CME: Lack of Processing in Canada and Feed Situation Altering Spring Cow Slaughter09 May 2013
US - Cattlemen in Oklahoma/Texas are having to sell cows for meat due to fodder shortages meaning cow slaughter is up 7 per cent last year. But without Canadian cow imports Steve Meyer and Len Steiner write that cow slaughter would be down on 2012.
US cow slaughter continues to be well above 2012 and 2011 levels. As we have noted before in this report, the surge in cow slaughter is in large part due to more dairy cows coming from Canada.
Lack of cow processing capacity there has send more Canadian cows, especially more dairy cows, to the US market. Consider the following: Since the beginning of the year through April 20, Canada had shipped 98,765 slaughter cows to the US, 54,059 head or 121 per cent more than the same period a year ago.
During this same period, overall US cow slaughter (which includes Canadian cows slaughtered here) has been 1.973 million head, about 31,539 or 1.6 per cent higher than the same period a year ago. If you adjust for the additional number of Canadian cows that have come into the US, US cow slaughter actually is below year ago levels todate.

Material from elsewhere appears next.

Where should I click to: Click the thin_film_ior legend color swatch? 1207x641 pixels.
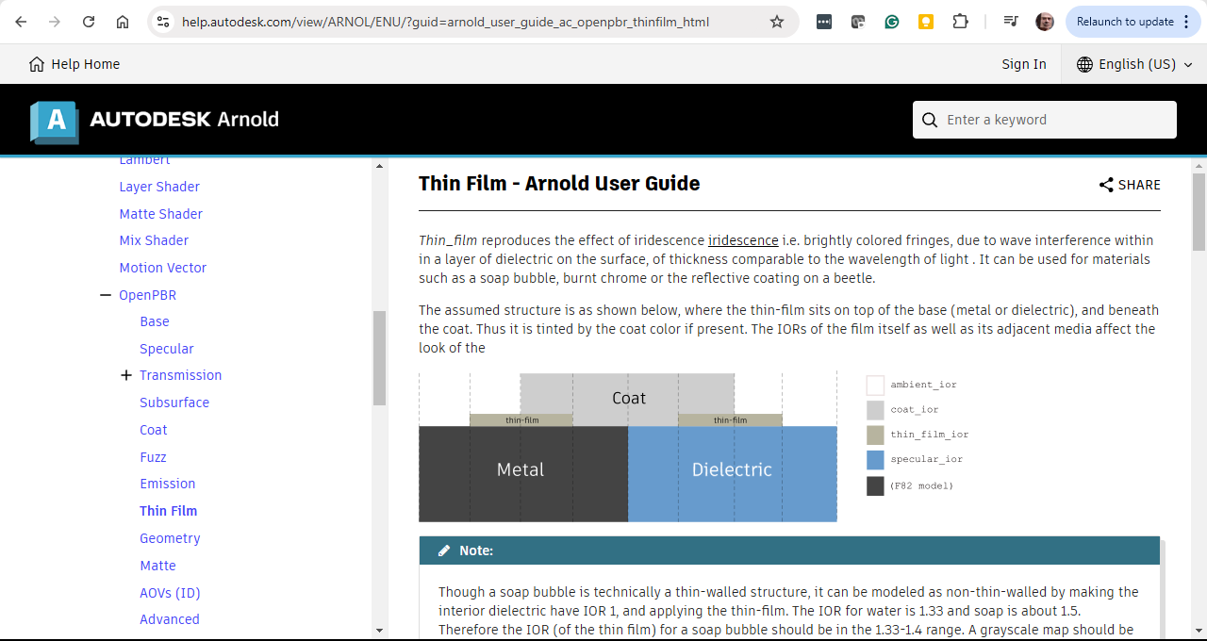click(875, 435)
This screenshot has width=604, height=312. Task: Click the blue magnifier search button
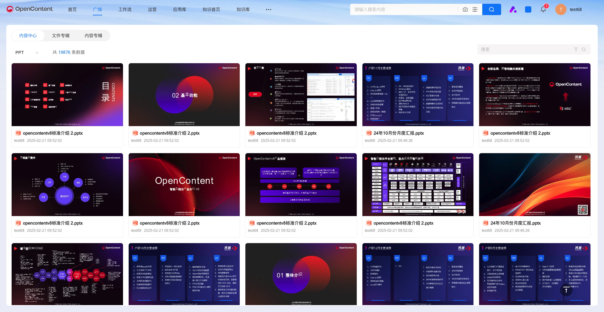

More recently, however, we have noted an increase in the number of US cows, especially in the number of US beef cows coming to market. Since early March through April 20, there have been 869,503 beef and dairy cows that have come to market, 57,157 head or 7 per cent more than a year ago.
Dairy cow slaughter during this period has been 3.9 per cent higher than last year while beef cow slaughter has increased by 10.6 per cent compared to last year. Higher Canadian cows have accounted for about 42 per cent of the increase in cow slaughter since early March.
Even when adjusting for those extra Canadian cows, domestic cow slaughter since early May has been 4.1 per cent larger than a year ago. Coming into this year, the expectation was for US cows slaughter to decline significantly compared to a year ago.
In part this was due to the changing profitability in the cow-calf sector, with record high forward live cattle prices and much higher feeder cattle values. The feeder cattle market has declined significantly however, which certainly has weighed on the decision to retain cows.
More importantly, limited feed in key production areas, especially the Great Plains as well as in the Texas Panhandle and Oklahoma, have forced producers to sell. Some accounts indicate that producers are splitting mother/calf pairs and selling cows early due to the lack of feed.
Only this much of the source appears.